The second one has been bringing up my junk, as storytelling coach Terrie Silverman would put it.
The third one’s first pages flew onto the laptop screen when I couldn’t bear to touch the second one, and they made me grin and snort. I was having fun writing fictional dialogue, because that’s how I want to begin the third show, before I go into personal narrative about something that embarrasses me yet I think/hope will make people laugh…which is not something that should concern me during the creation process. I do best when I forget “the audience” and write stuff that makes me laugh. At least one person will enjoy it, guaranteed! Meanwhile, there’s no guarantee that there will be an audience beyond my closest friends, even given my first show’s positive trajectory. And yet…I mention the audience because I want to be honest here. I have hopes for all of my projects when I’m creating them. Those hopes can be motivating, but only up to a point, after which it’s just me doing the work for one of two reasons:
- I’m feeling accountable (to a class, a deadline, etc.), or
- I’m actually feeling engaged in the creation process.

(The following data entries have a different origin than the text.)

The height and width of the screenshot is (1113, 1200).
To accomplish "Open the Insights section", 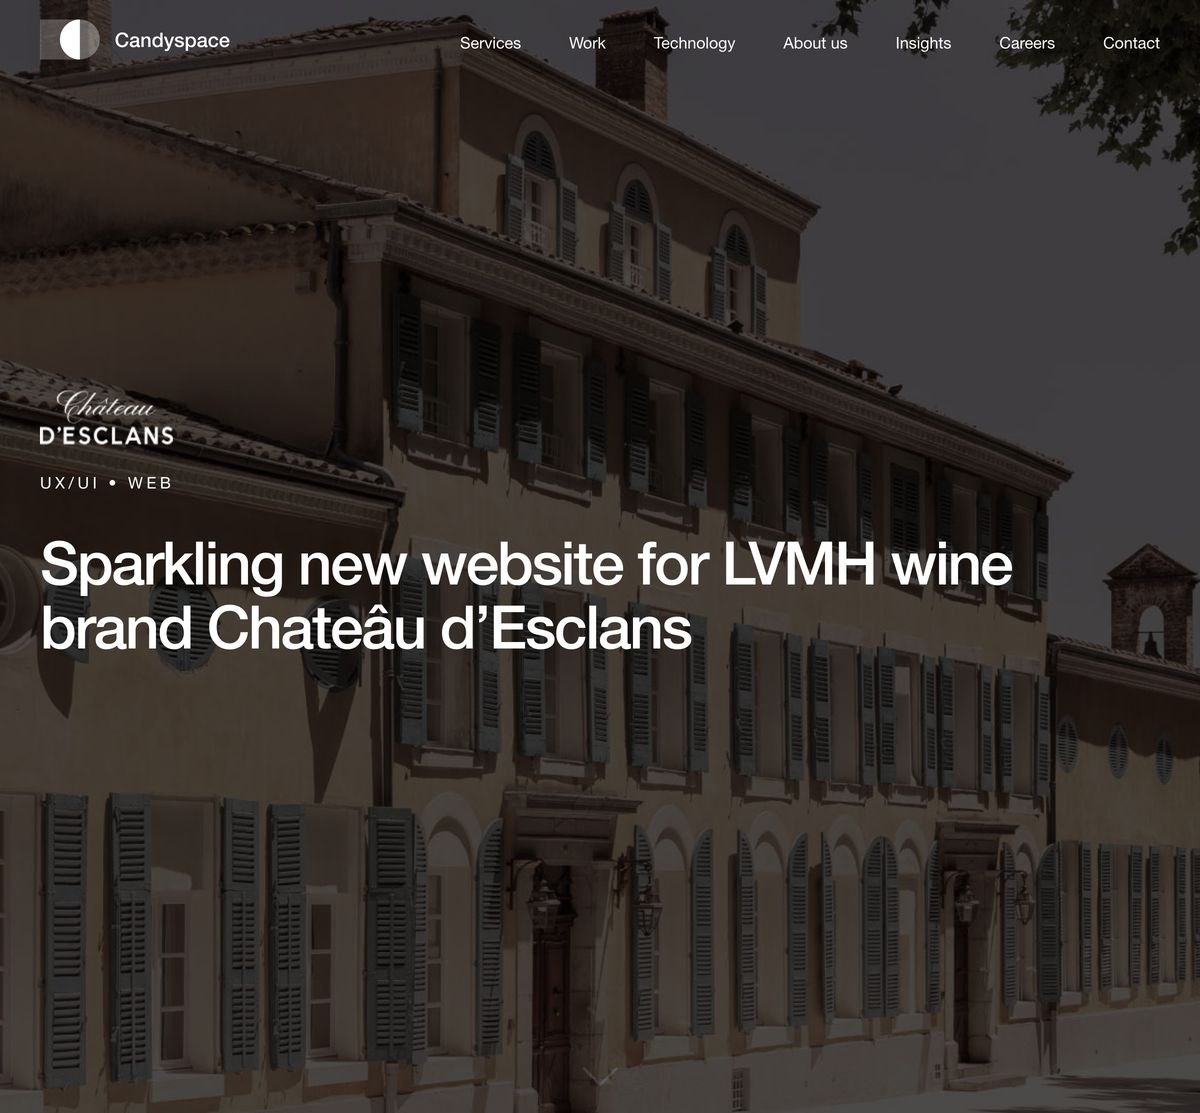I will 923,43.
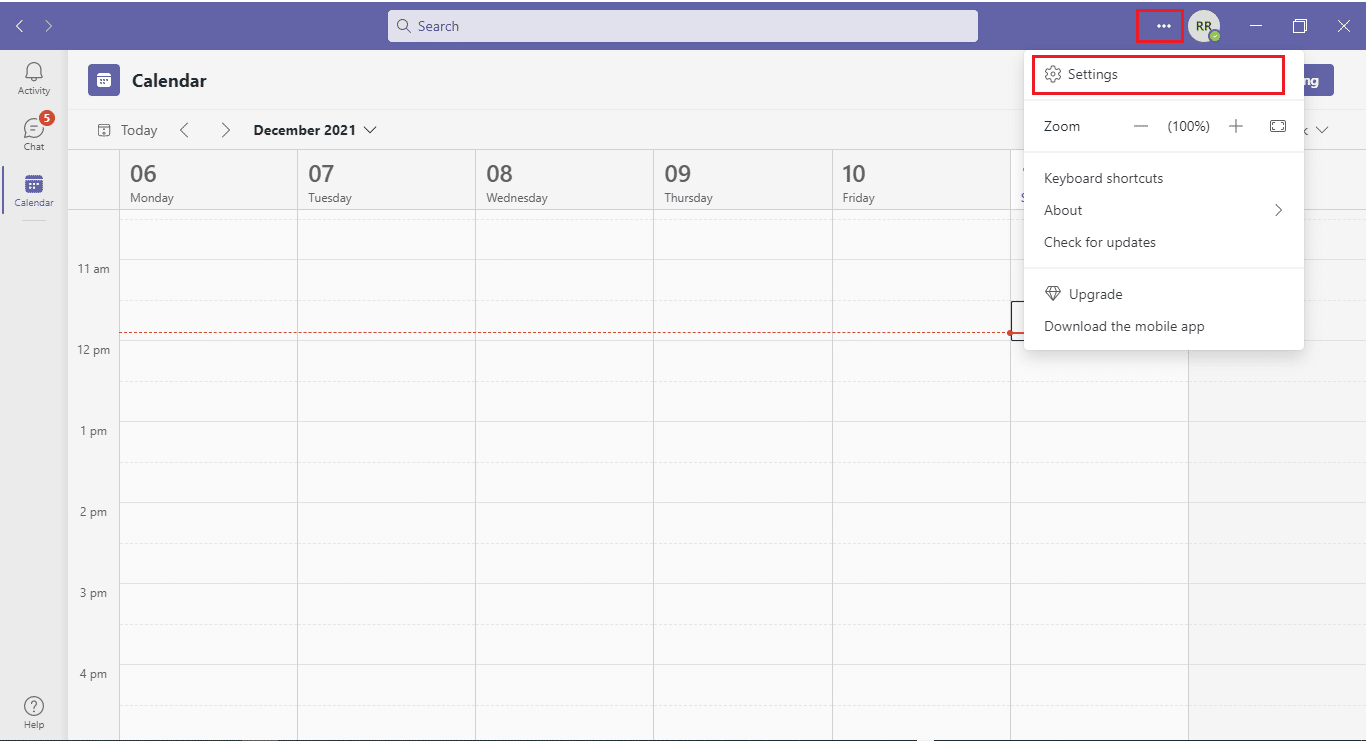Click the navigate back arrow
1370x741 pixels.
[x=20, y=26]
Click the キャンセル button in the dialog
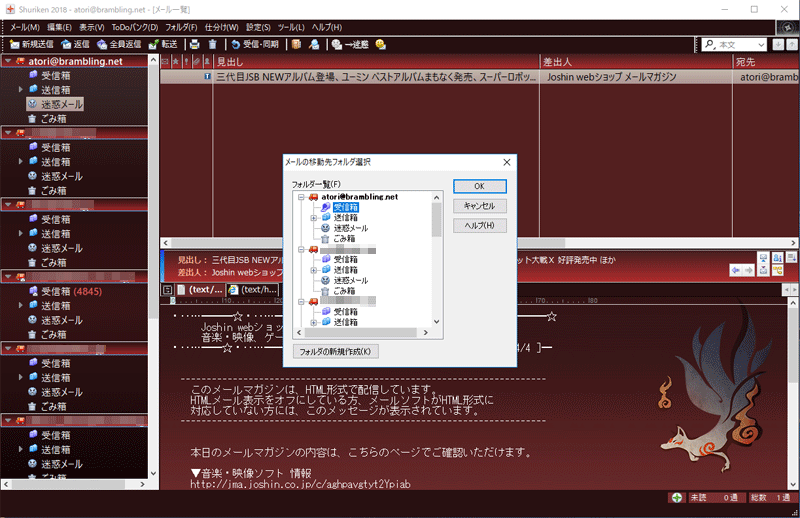This screenshot has width=800, height=518. (479, 205)
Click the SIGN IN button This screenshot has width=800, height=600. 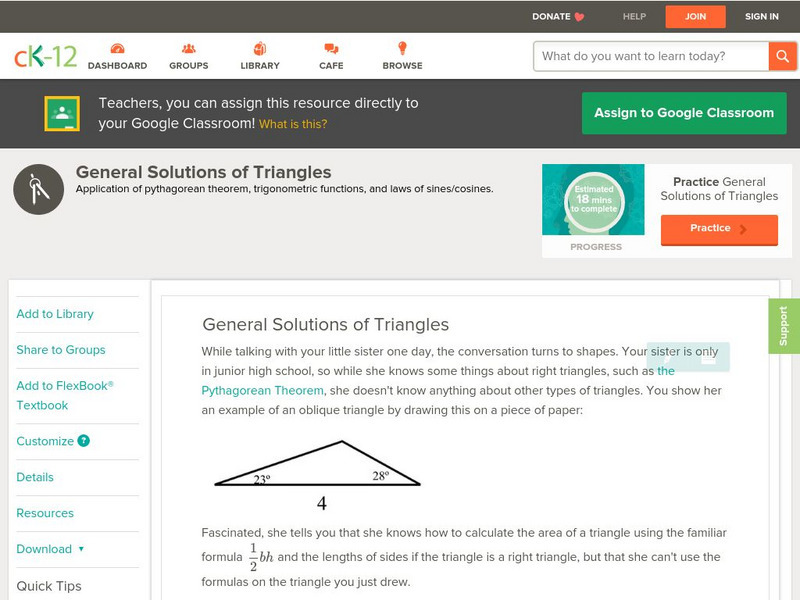coord(761,16)
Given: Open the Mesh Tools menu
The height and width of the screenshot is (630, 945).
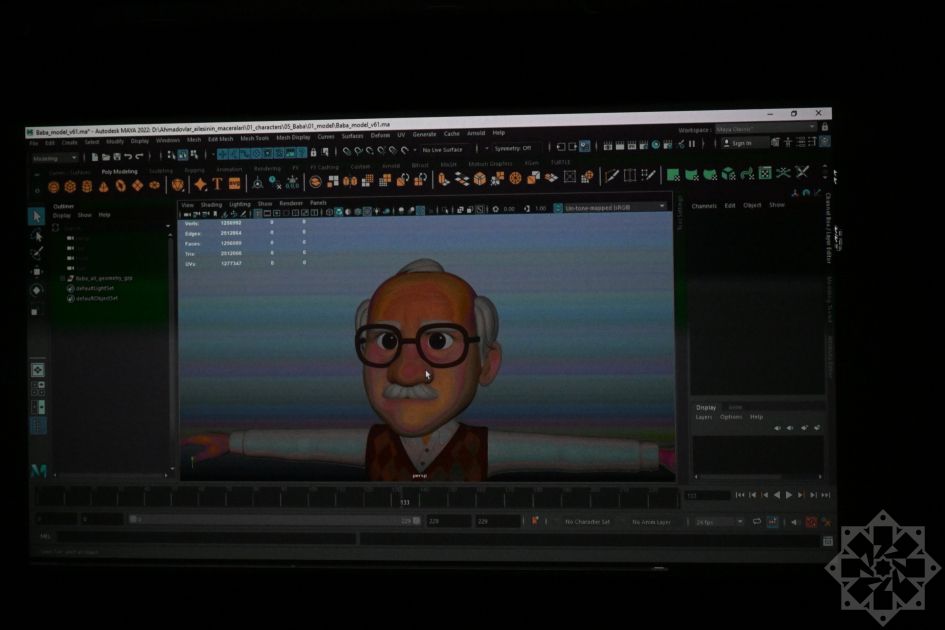Looking at the screenshot, I should pos(255,137).
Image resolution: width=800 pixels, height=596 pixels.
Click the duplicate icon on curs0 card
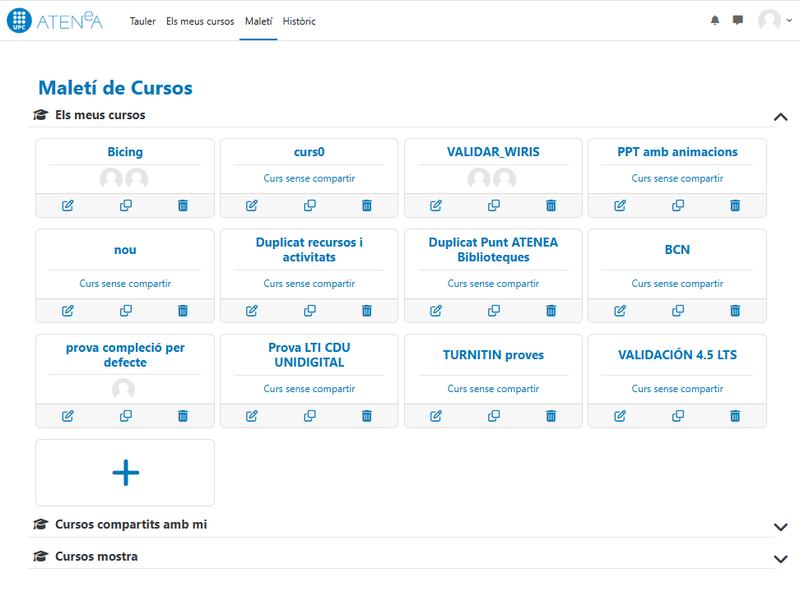tap(310, 206)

Full disclosure: I wrote most of the above in April. I’ve since worked on both the second and third shows intermittently while taking long breaks to tour my first show. The breaks have been long because a lot of time was devoted to the following:
- communicating with each venue liaison and/or technical director as each booking date loomed
- rehearsing the show to get it back on its feet or keep it sharp
- “teching” and performing it
- traveling back and forth, and
- recovering—it takes me a full week to recover from travel+performance+travel. I’ll write more about that in another post.
Anyway, I wanted to write the third solo show because it made me happy. Unlike the second one, which made me want to go all fetal and whimpering.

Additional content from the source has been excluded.